Nel frattempo un prototipo in vtr. costruito e timonato da Michel Dufour vinceva, sempre nel 1967, la 12° edizione della Coppa Atlantica per barche di 18 piedi di rating con ben 16 nazioni patecipanti. La barca in legno costruita da Mostes si presentò subito molto veloce per la sua categoria e vinse tutte le regate, a parità di rating, alle quali partecipò. La barca venne quindi molto apprezzata e Mostes ebbe ben sette ordini di costruzione oltre a quella di Piano. Una di queste, era l’anno 1968, la acquistò Doi Malingri che con essa fece, in copia con Carlo Mascheroni, la traversata dell’Atlantico da Gibilterra a Savannah nel 1970 e ne fa testo il libro pubblicato da Mursia editore “Il log del Nina Boba”. Il Nina Boba oggi, ancora perfettamente navigante, si trova a Cagliari ed è di proprietà di un Consigliere dell’AMA: Marco Murgia. La barca in oceano si comportò in modo eccellente dimostrando grandi doti di marinità e navigabilità lungo le 4650mgm percorse.
Nel 1969 però Dufour conscio di aver progettato una barca molto innovativa e visto il successo degli otto prototipi in legno di Mostes che continuava a ricevere ordinazioni oltre alle già realizzate, gli ritirò la licenza di costruzione e fece costruire le prime barche in vtr di serie dal Cantiere Stratifiè Industriel a La Rochelle. Solo in seguito diede al cantiere il suo nome e iniziò a realizzare gli Arpège dal 69 al 75 anno in cui dovette chiudere per fallimento. Dufour era molto bravo nelle progettazioni ma molto meno, e lo dimostrò, nella conduzione di un’azienda e nella finanza. In totale gli Arpège costruiti furono oltre 1500, mantenendo sempre lo stesso scafo, aumentando solo il pescaggio a mt. 1,65 per gli Arpège da regata negli anni 74-75. Il nome Arpège derivò da una combinazione con il profumiere Lanvin che produceva il notissimo profumo Arpège, ancor oggi in vendita nelle profumerie dopo oltre 40 anni. Ma l’innovazione dello scafo Arpège in che cosa consiste? La nuova formula della velocità critica di uno scafo fù così formulata v=2,35x(radice quadrata)di L dove L =lunghezza al galleggiamento.
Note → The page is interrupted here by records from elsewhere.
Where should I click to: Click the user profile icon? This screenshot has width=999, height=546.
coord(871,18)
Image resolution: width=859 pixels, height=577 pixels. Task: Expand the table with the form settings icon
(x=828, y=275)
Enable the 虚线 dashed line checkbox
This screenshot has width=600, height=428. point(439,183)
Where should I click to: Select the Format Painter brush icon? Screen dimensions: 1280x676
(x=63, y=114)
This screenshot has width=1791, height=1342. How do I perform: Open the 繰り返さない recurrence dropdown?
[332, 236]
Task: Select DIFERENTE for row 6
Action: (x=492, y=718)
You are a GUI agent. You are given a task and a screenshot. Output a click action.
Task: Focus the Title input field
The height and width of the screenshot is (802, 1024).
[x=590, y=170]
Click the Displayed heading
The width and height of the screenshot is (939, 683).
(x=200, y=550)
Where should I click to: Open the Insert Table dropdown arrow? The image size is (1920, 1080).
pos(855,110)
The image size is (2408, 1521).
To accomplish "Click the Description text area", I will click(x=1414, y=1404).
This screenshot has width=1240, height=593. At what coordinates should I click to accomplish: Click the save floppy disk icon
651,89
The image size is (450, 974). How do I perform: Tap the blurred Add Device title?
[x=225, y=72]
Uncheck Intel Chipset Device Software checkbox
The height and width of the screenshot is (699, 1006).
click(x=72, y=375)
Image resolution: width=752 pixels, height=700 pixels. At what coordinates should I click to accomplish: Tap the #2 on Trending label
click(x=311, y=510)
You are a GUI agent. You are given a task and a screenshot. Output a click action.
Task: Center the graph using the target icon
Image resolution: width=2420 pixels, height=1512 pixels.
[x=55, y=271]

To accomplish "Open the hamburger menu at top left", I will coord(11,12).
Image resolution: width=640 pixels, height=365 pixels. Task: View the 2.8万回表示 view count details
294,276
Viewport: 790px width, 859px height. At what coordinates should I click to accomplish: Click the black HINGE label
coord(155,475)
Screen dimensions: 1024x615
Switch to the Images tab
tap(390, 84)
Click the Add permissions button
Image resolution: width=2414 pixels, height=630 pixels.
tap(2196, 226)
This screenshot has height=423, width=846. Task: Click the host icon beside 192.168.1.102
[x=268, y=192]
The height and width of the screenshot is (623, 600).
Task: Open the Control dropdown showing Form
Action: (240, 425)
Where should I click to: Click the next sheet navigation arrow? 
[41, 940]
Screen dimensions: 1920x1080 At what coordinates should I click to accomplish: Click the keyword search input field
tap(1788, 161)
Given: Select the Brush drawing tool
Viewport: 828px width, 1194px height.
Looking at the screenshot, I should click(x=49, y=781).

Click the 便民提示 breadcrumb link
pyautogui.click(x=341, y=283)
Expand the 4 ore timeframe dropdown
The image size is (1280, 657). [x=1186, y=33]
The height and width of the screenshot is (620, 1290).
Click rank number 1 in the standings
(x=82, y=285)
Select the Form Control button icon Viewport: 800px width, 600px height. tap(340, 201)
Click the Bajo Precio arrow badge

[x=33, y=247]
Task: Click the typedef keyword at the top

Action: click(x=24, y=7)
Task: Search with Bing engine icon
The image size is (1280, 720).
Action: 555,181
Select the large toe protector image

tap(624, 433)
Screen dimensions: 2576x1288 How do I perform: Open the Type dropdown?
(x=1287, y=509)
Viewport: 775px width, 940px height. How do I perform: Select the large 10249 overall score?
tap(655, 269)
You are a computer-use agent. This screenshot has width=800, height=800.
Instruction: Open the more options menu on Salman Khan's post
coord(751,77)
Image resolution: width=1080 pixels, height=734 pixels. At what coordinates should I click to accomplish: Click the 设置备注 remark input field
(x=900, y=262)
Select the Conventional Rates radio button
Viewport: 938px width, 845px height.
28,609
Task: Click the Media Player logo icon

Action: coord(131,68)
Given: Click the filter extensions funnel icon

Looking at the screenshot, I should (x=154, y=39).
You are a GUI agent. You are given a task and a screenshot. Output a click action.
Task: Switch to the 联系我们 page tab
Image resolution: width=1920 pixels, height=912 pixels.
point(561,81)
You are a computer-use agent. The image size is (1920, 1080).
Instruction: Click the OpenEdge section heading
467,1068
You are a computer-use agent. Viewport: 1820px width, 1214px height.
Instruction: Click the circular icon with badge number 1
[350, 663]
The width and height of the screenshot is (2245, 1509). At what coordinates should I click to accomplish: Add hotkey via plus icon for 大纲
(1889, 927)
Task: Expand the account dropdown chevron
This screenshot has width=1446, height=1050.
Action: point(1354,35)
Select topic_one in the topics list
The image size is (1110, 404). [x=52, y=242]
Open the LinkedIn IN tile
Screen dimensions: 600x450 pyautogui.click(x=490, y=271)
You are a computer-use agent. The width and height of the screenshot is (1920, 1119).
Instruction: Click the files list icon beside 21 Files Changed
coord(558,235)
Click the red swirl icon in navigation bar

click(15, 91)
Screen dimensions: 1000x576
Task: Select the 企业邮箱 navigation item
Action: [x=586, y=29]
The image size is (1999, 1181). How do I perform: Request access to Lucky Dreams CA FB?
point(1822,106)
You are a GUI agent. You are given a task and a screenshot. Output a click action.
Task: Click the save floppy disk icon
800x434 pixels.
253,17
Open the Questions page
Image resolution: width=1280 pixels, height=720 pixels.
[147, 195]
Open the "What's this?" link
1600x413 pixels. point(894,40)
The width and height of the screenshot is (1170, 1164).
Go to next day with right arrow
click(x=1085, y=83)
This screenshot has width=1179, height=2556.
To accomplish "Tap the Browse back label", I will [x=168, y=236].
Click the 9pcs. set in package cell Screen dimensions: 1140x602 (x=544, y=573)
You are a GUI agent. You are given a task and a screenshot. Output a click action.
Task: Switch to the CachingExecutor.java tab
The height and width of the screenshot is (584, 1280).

La lunghezza L dell’Arpège in banchina è di mt. 6,75 a livello dell’opera viva ma, con il baglio massimo di 3,03 e un’inclinazione di 30°-35°, cosa che in andatura di bolina è più che normale, diventa di oltre mt. 7,50 e quindi la sua velocità critica aumenta di parecchio, circa mezzo nodo. Se osserviamo le barche a vela costruite oggi, hanno quasi tutte la prua perpendicolare all’acqua e la poppa che si trascina sulla scia. In questo modo una barca, a qualsiasi andatura, ha una velocità critica notevole perchè sfrutta al massimo la L = lunghezza al galleggiamento. Era l’uovo di Colombo ma qualcuno doveva pur arrivarci e questo qualcuno parrebbe essere stato Michel Dufour con l’Arpège”.
Si sa che oggi gli scafi sono progettati come un guscio di noce per poter raggiungere velocità impensabili qualche tempo fà e planano con estrema facilità, però questo comporta anche problemi di navigabilità e di sicurezza. In sostanza grande velocità si ma marinità poca: ingavonamenti di prua, il battere sull’onda e acqua che entra in andatura di poppa fin dentro la dinette, pescaggi poibitivi. Michel Dufour aveva progettato un pescaggio di soli mt. 1,35 con sotto in chiglia un bulbo detto ” siluro” di ghisa di 1,2 ton. Questo siluro, come era stato malignamente denominato allora e criticato, lo si ritrova oggi, a distanza di 40 anni, dopo infinite ma infrottuose sperimentazioni per trovarne un’alternativa, anche sugli scafi di Coppa America come Alinghi, Luna Rossa, New Zealand, Oracle etc. Sulle caratteristiche velocistiche e sulla grande navigabilità dell’Arpège ci sono varie testimonianze. Le più accreditate sono quelle di Eric Tabarly che comparava le prestazioni dei suoi nuovi Pen Duick, confrontandoli in mare con il Blue Arpège di Jean Yves Terlain e ne parla nel suo libro ” De Pen Duick en Pen Duick” Arthaud editeur. Correva il 1969 e il Pen Duick V in alluminio di Tabarly, definito una barca spaziale, vinse la Transpacifique, in solitario. Al secondo posto assoluto arrivò l’Arpège di Terlain la più piccola barca in regata. In Bretagna a Lorient, patria di Tabarly, la comunità ha costruito un modernissimo Museo ” Citè de la voile” dove si possono ammirare, splendidamente restaurati ben quattro Pen Duick e ripercorrere la straordinaria, purtroppo breve, vita di questo eccezionale skipper. Si fa riferimento solo ai vari Pen Duick, naturalmente ma c’è anche un’altra, sola, barca presente ed esposta con vari modellini in scala: l’Arpège di Michel Dufour. Le scuole di vela più famose al mondo, quella di Caprera e quella dei Glenans, che hanno sfornato decine dei più grandi velisti, hanno usato negli anni ’70 come barche scuola gli Arpège. Uno degli istruttori è stato Fauconnier padre dei due fratelli titolari dei records di traversata Atlantica in solitario.